---- Input material

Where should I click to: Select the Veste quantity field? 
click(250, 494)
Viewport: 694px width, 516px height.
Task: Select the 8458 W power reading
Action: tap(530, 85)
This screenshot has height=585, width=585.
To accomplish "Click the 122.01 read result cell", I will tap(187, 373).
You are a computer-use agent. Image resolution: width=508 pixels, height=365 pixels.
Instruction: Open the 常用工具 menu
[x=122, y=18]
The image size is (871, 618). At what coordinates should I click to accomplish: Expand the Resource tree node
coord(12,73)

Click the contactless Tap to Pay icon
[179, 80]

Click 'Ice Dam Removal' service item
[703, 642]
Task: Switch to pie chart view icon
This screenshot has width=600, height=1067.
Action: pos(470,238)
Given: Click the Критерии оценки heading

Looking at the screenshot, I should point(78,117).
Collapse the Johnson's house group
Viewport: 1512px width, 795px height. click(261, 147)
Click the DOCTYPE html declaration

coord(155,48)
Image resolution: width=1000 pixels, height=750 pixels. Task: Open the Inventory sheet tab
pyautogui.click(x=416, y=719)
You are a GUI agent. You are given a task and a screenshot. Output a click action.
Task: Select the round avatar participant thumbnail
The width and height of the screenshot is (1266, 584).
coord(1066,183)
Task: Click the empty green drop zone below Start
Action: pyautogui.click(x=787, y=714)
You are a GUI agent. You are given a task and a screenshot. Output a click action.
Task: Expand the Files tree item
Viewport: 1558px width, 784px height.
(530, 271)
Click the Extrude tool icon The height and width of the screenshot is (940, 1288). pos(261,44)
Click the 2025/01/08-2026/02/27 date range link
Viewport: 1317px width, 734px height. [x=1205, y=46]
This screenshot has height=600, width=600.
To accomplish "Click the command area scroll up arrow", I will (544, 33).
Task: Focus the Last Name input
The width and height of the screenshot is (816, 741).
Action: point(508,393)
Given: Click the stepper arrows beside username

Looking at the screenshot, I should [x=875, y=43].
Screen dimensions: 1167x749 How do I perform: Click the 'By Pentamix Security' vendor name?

--------

Your instructions
Set down, exactly and only, the lines running from the one holding "Image resolution: width=1000" through the end of the records above, both ends included.

Output of the exercise
Image resolution: width=1000 pixels, height=750 pixels. Task: Open the Inventory sheet tab
pyautogui.click(x=416, y=719)
You are a GUI agent. You are given a task and a screenshot. Output a click action.
Task: Select the round avatar participant thumbnail
The width and height of the screenshot is (1266, 584).
coord(1066,183)
Task: Click the empty green drop zone below Start
Action: pyautogui.click(x=787, y=714)
You are a GUI agent. You are given a task and a screenshot. Output a click action.
Task: Expand the Files tree item
Viewport: 1558px width, 784px height.
(530, 271)
Click the Extrude tool icon The height and width of the screenshot is (940, 1288). pos(261,44)
Click the 2025/01/08-2026/02/27 date range link
Viewport: 1317px width, 734px height. [x=1205, y=46]
This screenshot has height=600, width=600.
To accomplish "Click the command area scroll up arrow", I will (544, 33).
Task: Focus the Last Name input
The width and height of the screenshot is (816, 741).
Action: point(508,393)
Given: Click the stepper arrows beside username

Looking at the screenshot, I should [x=875, y=43].
Screen dimensions: 1167x749 How do I perform: Click the 'By Pentamix Security' vendor name?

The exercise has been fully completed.